I don’t know if it’s even correct to call that courage, although I think Nora did possess an exceptional, once in a generation, kind of courage. It was also the stubborn, merciless pursuit of justice—of accuracy—that wouldn’t let her accept unfairness even when it benefitted her.


This led to situations like the time she told me about how she’d announced to everyone in a religious study group that she was racist—meaning, that she was aware of her own indoctrination into white supremacy and although she was fully engaged in eradicating it, she was still finding pieces of it deeply ingrained in both her personal history and the structure of her beliefs and culture.

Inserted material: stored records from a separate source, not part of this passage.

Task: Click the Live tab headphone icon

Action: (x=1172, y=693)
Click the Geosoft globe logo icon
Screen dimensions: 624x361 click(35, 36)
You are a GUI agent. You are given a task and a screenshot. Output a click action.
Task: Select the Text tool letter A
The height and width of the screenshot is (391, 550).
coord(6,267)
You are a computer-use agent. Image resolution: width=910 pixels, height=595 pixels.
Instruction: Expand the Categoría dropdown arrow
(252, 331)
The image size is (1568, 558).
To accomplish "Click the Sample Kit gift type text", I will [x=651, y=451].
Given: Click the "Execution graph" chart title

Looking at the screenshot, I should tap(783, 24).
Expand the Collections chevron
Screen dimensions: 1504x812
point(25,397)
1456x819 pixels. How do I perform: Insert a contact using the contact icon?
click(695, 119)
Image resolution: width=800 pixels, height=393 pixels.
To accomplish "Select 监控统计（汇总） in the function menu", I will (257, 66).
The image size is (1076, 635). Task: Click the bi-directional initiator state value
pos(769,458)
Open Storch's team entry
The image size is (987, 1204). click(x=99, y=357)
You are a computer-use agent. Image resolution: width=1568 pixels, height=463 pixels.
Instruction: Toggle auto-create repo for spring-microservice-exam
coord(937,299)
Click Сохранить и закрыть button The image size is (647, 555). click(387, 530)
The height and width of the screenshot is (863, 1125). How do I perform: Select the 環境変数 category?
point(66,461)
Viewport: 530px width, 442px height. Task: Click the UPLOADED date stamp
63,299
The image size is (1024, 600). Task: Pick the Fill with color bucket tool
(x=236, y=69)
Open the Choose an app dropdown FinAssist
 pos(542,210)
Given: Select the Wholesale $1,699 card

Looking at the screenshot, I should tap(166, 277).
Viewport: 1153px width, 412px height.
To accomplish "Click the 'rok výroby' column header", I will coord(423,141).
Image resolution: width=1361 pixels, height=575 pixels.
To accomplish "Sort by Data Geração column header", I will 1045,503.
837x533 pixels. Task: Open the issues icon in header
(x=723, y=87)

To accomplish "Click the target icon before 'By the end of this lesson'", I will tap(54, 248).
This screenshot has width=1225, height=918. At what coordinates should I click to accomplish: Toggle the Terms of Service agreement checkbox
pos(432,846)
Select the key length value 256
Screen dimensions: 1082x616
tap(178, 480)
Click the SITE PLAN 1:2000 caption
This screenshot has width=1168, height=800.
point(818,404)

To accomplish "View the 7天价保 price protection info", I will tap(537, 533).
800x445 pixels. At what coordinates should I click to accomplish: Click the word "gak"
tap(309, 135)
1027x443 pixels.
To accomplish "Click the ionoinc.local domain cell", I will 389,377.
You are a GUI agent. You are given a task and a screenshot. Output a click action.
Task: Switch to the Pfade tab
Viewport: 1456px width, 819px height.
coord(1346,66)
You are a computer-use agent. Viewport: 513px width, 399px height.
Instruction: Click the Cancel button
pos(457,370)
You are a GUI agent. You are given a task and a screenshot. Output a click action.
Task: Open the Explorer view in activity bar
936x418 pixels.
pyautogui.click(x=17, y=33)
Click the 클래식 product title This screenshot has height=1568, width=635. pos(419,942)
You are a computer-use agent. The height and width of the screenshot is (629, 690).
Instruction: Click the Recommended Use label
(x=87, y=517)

Shedding racism was difficult work she hadn’t yet completed—which understanding, by my lights, put her far ahead of almost every other white person I know in the work of not being racist, but it was Nora. Nora told the truth without flinching. So she told everyone, yes, I know that I’m racist.


Several people in the group misunderstood, and thought that she was saying that she was holding onto her racism rather than digging it out like a splinter, so then she had to figure out who was avoiding her because they thought she was proudly proclaiming that she was an asshole, and convince them that that’s not what she’d meant. She told me this story kind of bewildered and annoyed that people weren’t doing the work themselves enough to at least understand her, but I think people just didn’t expect a person like her. People don’t expect to stumble across some round little white church lady who is brave and strong and as pure of heart as any of the heroes in Nora’s favorite fantasy novels.


Re-reading The Blue Sword,  I find I’m not at all surprised that Nora loved this book. It is, after all, a book about being from a place you’ve never been to and loving it more than you love the people you grew up among, a book about disregarding everything you come from and everyone you love now in order to do what you think is the wise thing to do, a book about being willing to die—about expecting to die—and not wavering, even once, from the path in front of your feet.


That was Nora. When I would joke about being sent to a concentration camp, she’d laugh, of course, because she was my friend and she thought I was funny. But then she’d set her jaw and start doing everything she could to get sent to the camps right along with me. She was the closest I’ve ever seen to a real life prophet, and it was an honor to know her. I miss her, so much.